Roon security issues with remotes

I am new to Roon so perhaps I am wrong. Remotes have the option to delete albums. This means that everybody on your network with a Roon Core (with a Roon remote) has the option to delete your entire music collection. Am I right about this? It would be nice to explicitly whitelist remotes in Roon Core. Nobody wants to lose their music collection because of a silly prank or something else.

I can imagine that in the time Roon was created, security was of a lesser importance then it’s today. To see this in 2020 does make the hair in my neck stand up. The Roon remote app and the server page on Rock makes it possible for everybody in my network to do a lot of damage. It’s not a lot of work to fix this.

I venture to suggest that to do it properly, is probably quite a lot of work… :slightly_smiling_face:

Yes, it could be. I think the remotes talk to Core with an API. You can put in some authorization there. But i’m afraid the communciation between remote and core is not encrypted. Not sure though. Did no research. Jet.

And remotes are one thing. If you are able to delete music via the API you dont even need a remote app to delete the complete music collection.

Possible workaround for this, which I tried myself with success: I basically store all my music on a NAS. Roon has its own user account on that, which can only access the files as read-only.

Well, perhaps that would be an easy thing for Roon to implement, and a short term fix?
On the Settings > Storage page, under options, there could be a “Folder is read only” setting?

Every remote can change the settings :slight_smile:

Personally, I’m pro building security inside the Roon ecosystem. I see that as part of guest users, more elaborate profiles, etc… I don’t consider the security aspect a high priority though.

Before demanding such a feature, I’d like to see people define a threat model (what am I protecting myself against) before anything else. Only then can you pick (a) suitable method(s) to protect yourself against it. And I bet Roon security wouldn’t even be the most appropriate method to acomplish it.

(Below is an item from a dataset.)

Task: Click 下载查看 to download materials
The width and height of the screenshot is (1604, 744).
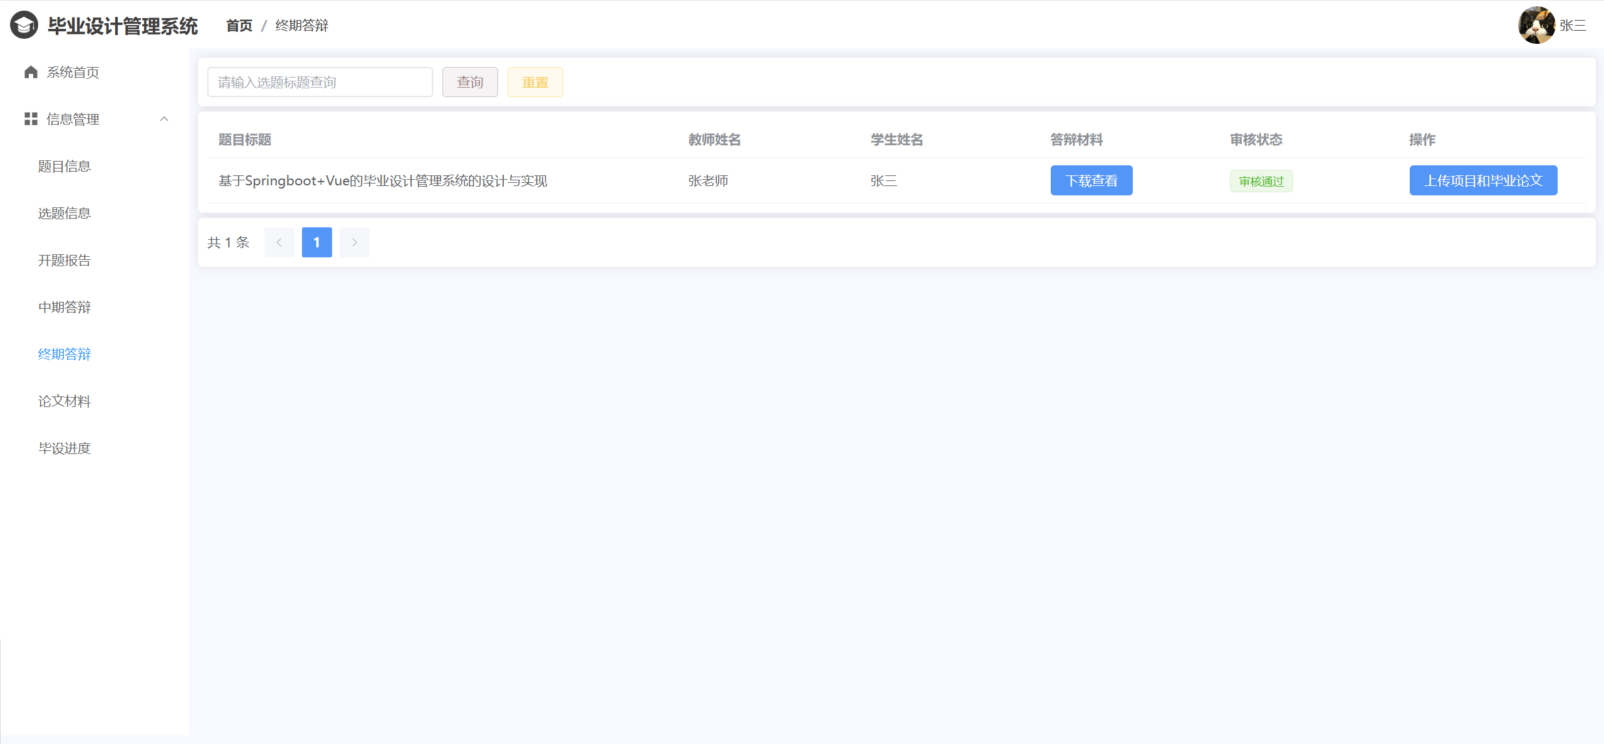Action: pyautogui.click(x=1091, y=180)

In my case, deleted music files is not high on my list of things I’d like to protect myself against. First of all, only people on your internal network can access Roon. They’d have to already have breached your first layer of defense. Once they’re inside my local network, I’d rather protect certain devices and documents than my music. Plus, there are many ways to protect yourself against deleted files (backups anyone?).

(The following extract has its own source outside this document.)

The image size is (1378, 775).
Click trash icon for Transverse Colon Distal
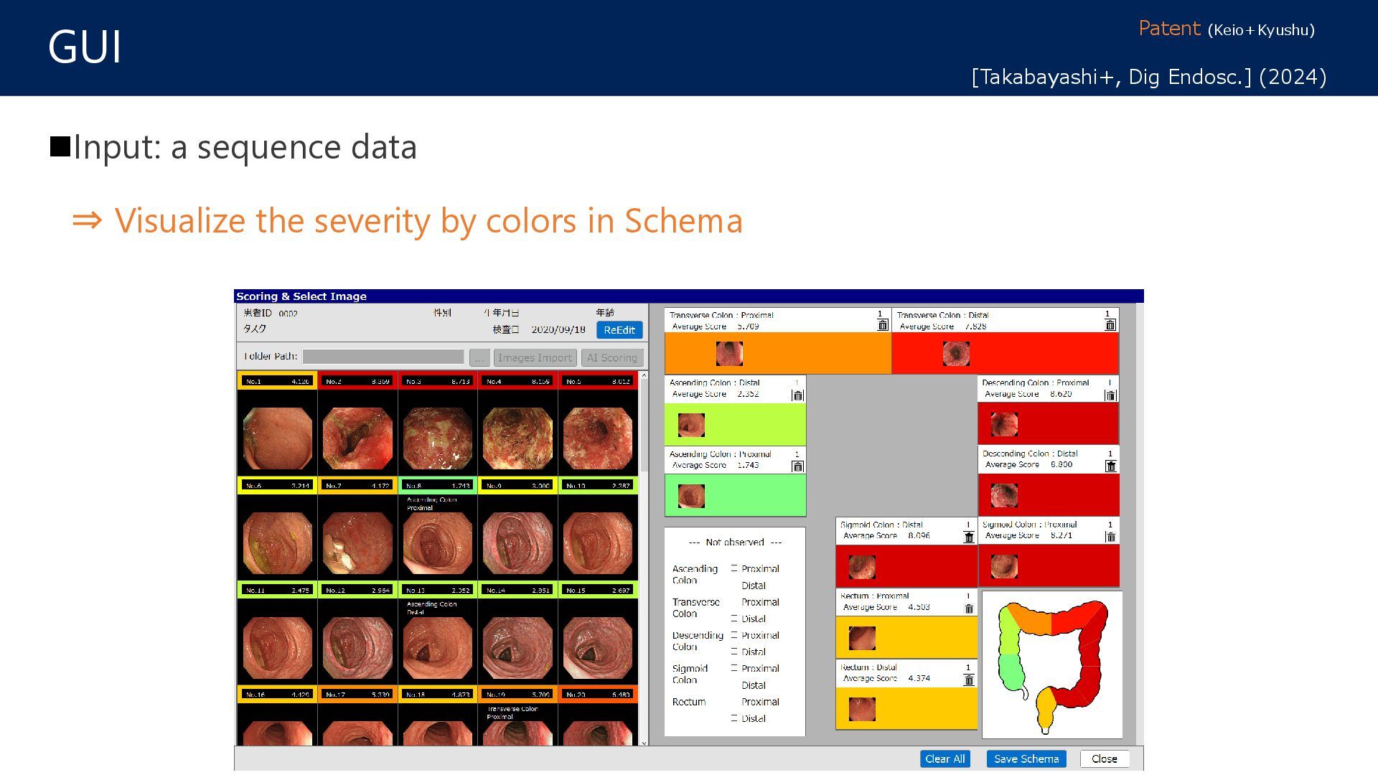click(x=1110, y=325)
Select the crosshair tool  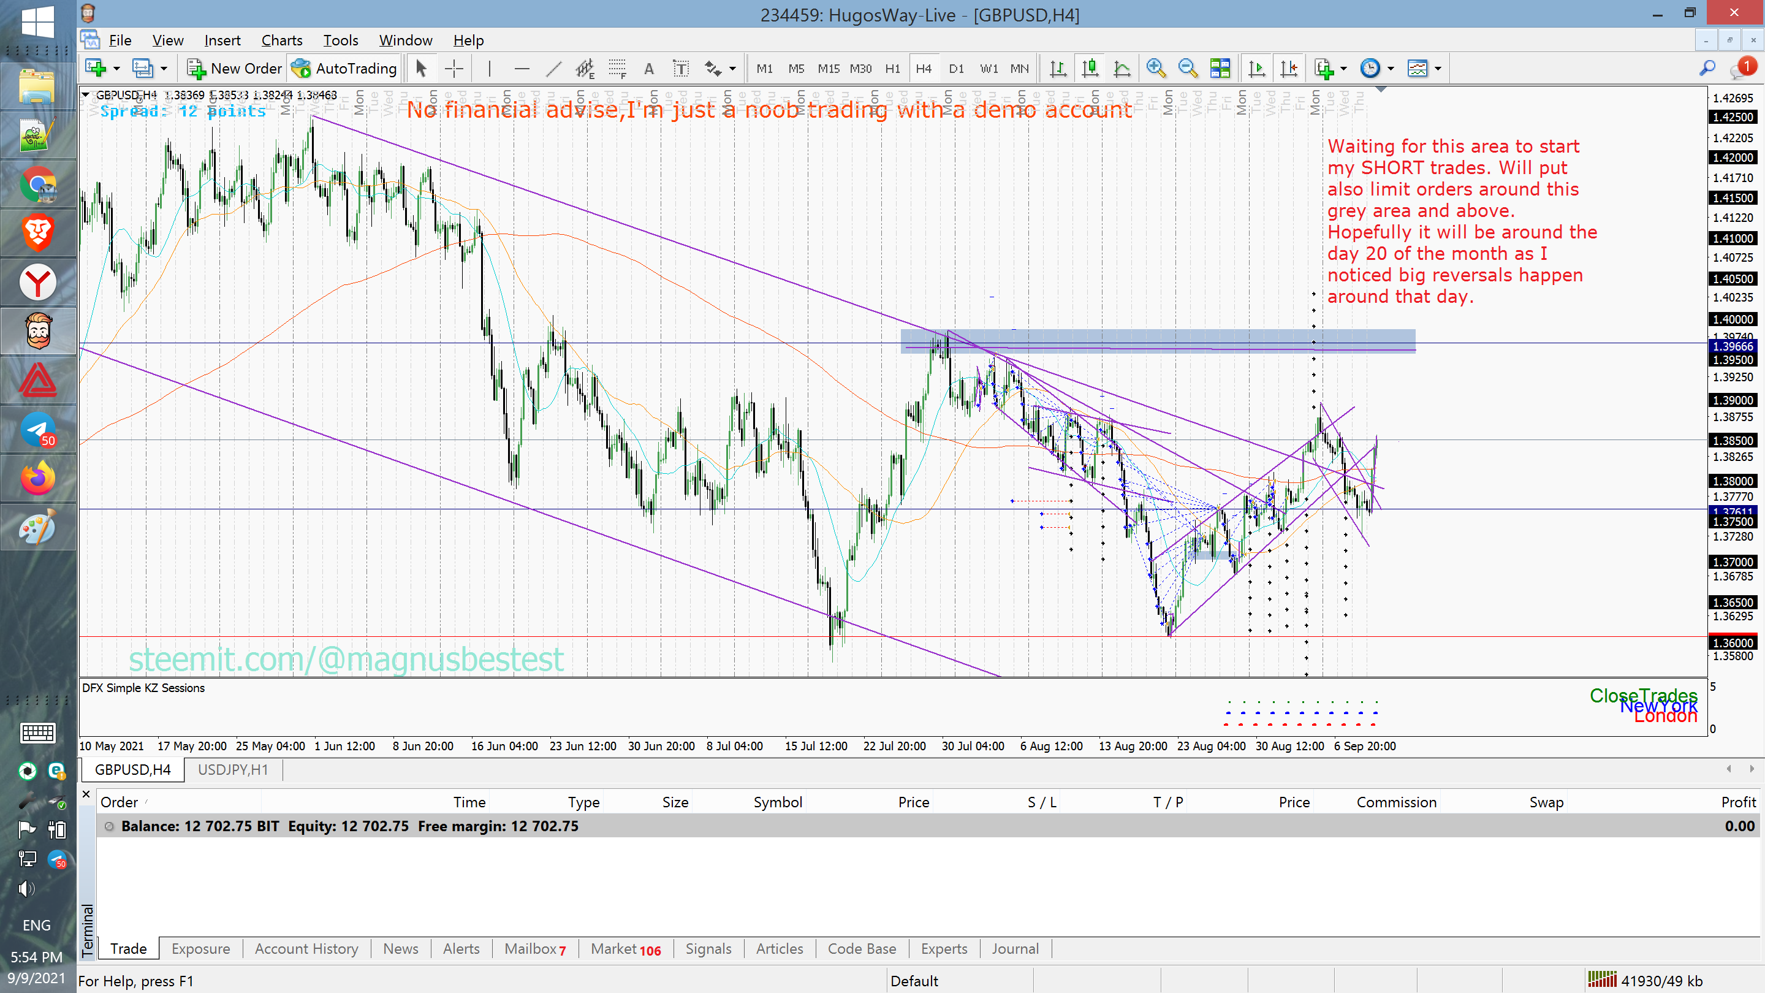(454, 69)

If you’re simply concerned about accidentally deleting files, If I recall, there’s a confirmation dialog. If you’re concerned about some malicious user, there’s more to it than ‘adding a read-only button in the UI’.

Bart, I agree with what you say. But I do wonder about the use case of a Student House, where presumably there is one network for everyone to use. In such a situation, I would also be a bit nervous…

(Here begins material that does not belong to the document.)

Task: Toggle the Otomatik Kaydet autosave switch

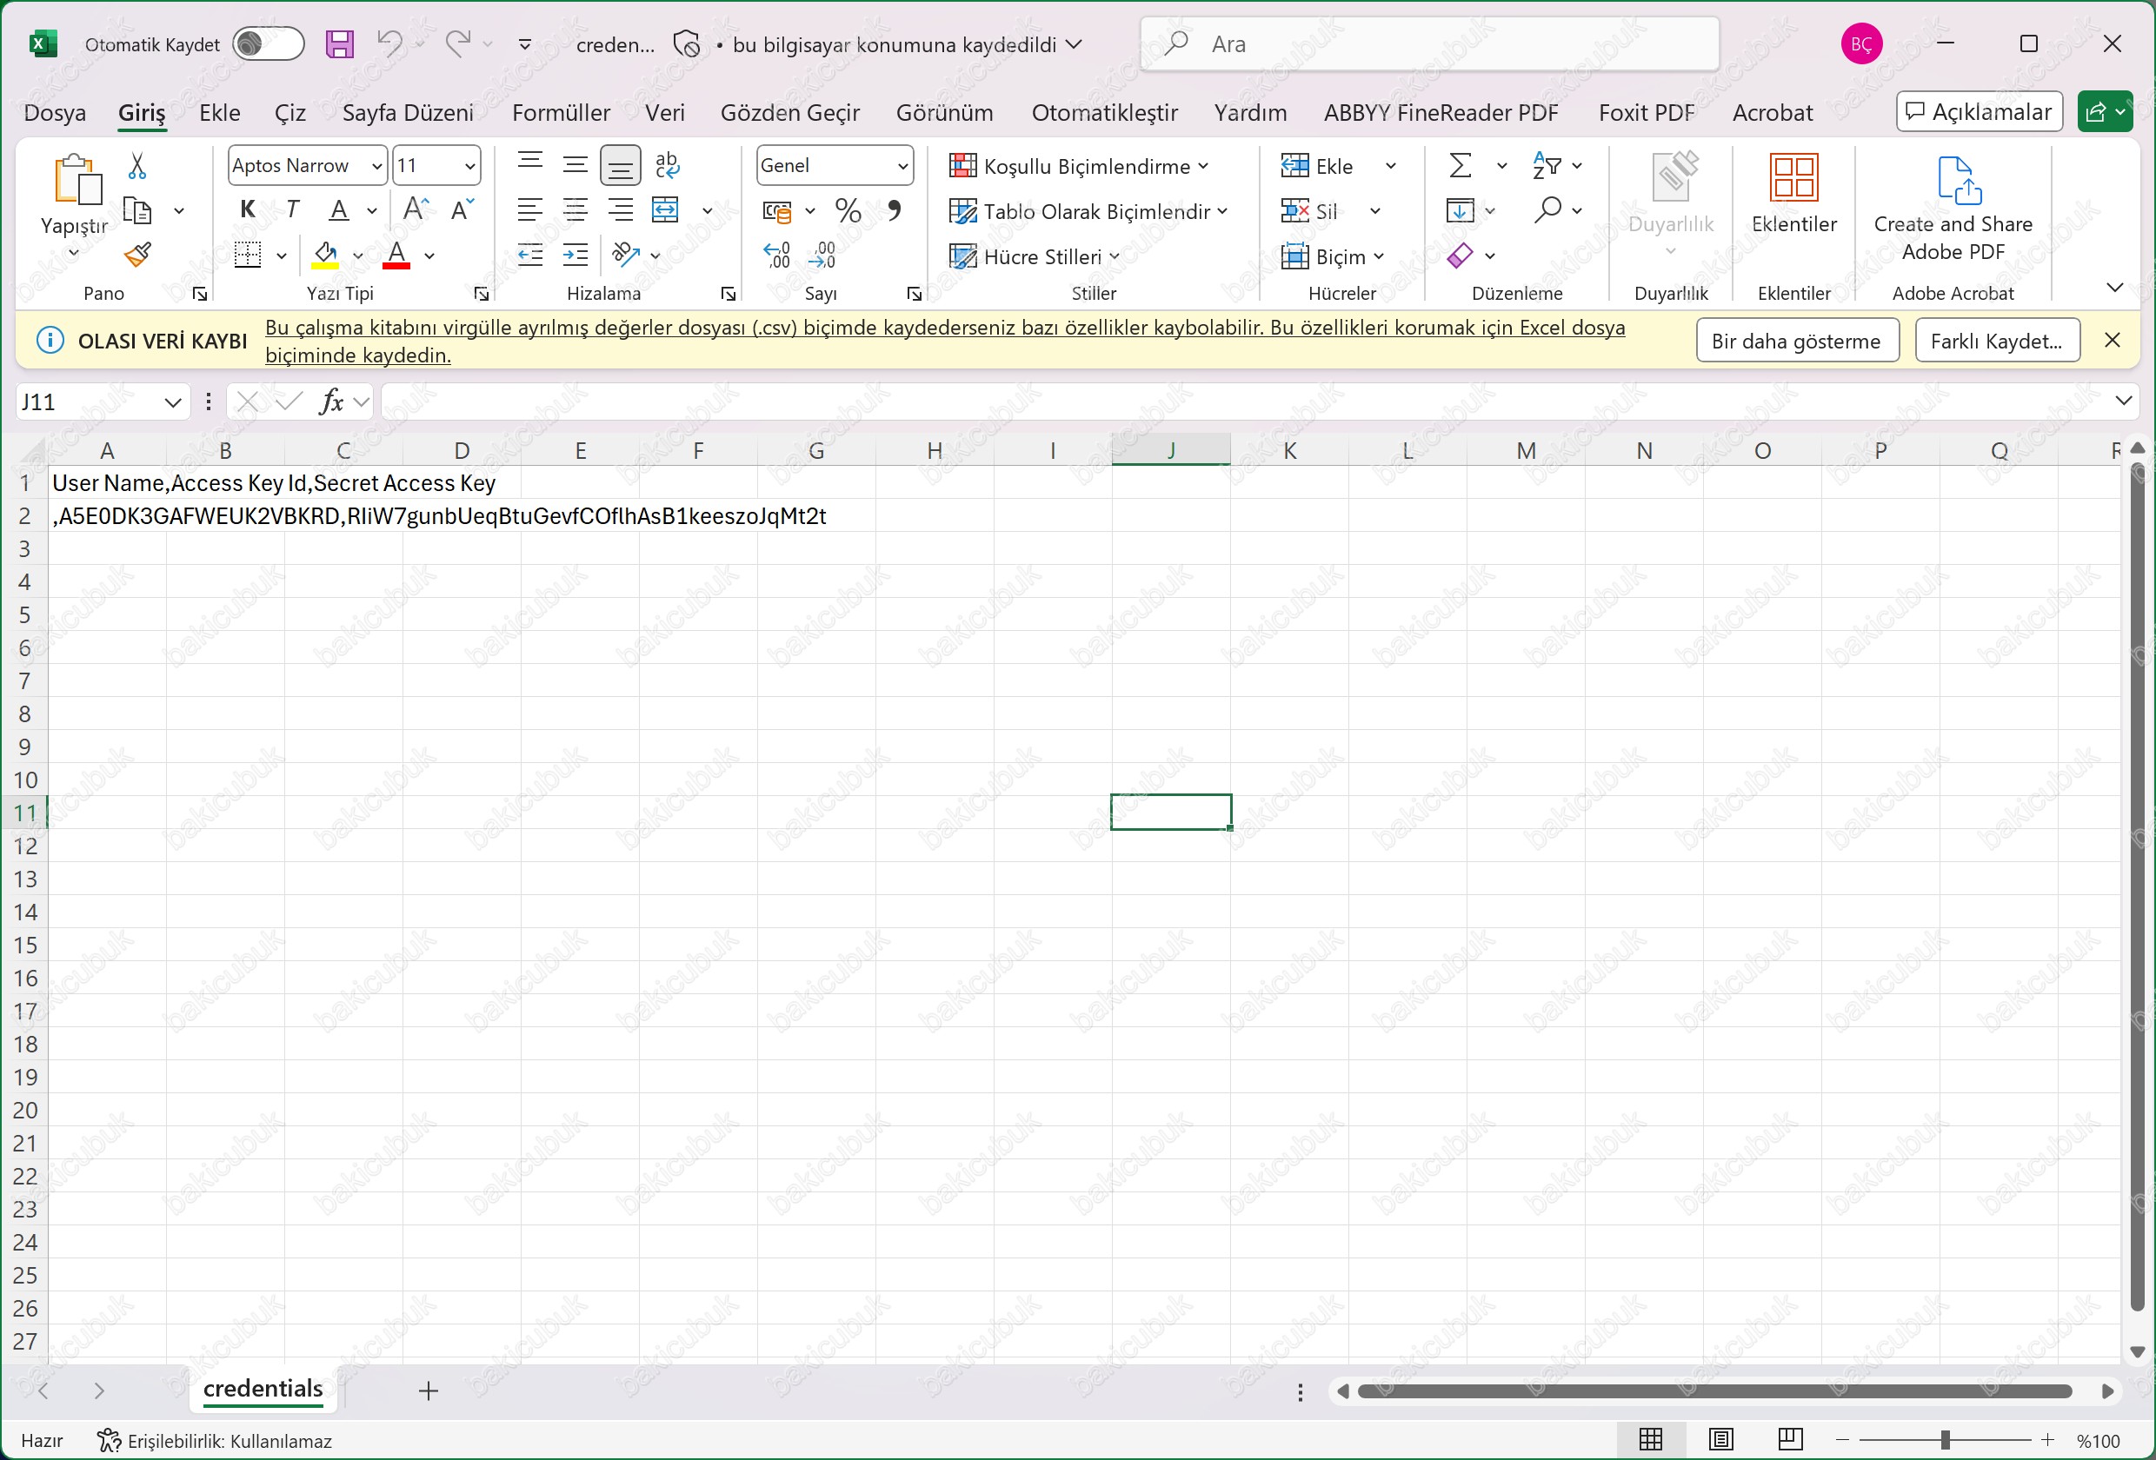Action: [x=268, y=44]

I also have a work around, this with two non-techie ladies in the house who admit needing protection from themselves LOL.

Simply store all music on my Qnap nas. Where I add music, edit meta data, etc.
When done I then use a file synchronization program called Allway Sync to copy the latest version/ new version of files over my Roon-Rock server. The only Windows account that has read write access on the Qnap is my own so files safe there.

This meets making mistakes difficult and also solves keeping at least two copies of files on two different storage locations. I then once a month bring a copy of all my files offsite across city in case of disaster trying to rerip or redownload 2900 albums is not something I want to do again. (only 700 cd’s to go). I quickly discovered one of ladies was deleting files of hard drive not her playlist when file sync noted missing files on Rock side. Phhhhew

Stay safe and enjoy the music.

PS I agree there should be some level of protection for your files from within Roon not everyone has a 20 year background in Information Technology and many get rid of their CD collections once ripped…

Sure, maybe…

I’m not saying it couldn’t be a solution for some people, but I doubt there’s many people out there for whom it’s the best solution.

Let’s take the student houses for example, where everyone is on one network. If it’s wired ethernet, I’d put a router behind it, so I have my own private network that I have full control of (been there, done that). Problem solved.

If it’s wireless only, well…the only case where Roon security would make sense, is when you have a split Roon core/remote situation (otherwise you could just disallow remote connections to the core). Which makes me wonder, how many students would have a setup like that? My guess is not many…

Good case for keeping backups of your collection and the Roon database. Maybe a feature suggestion that Roon remote deletions must have a passcode entry. That would prevent unintentional deletions.

One “problem” with that approach: the album will still get deleted from the Roon library, regardless of the fact that the files can’t be deleted from the NAS.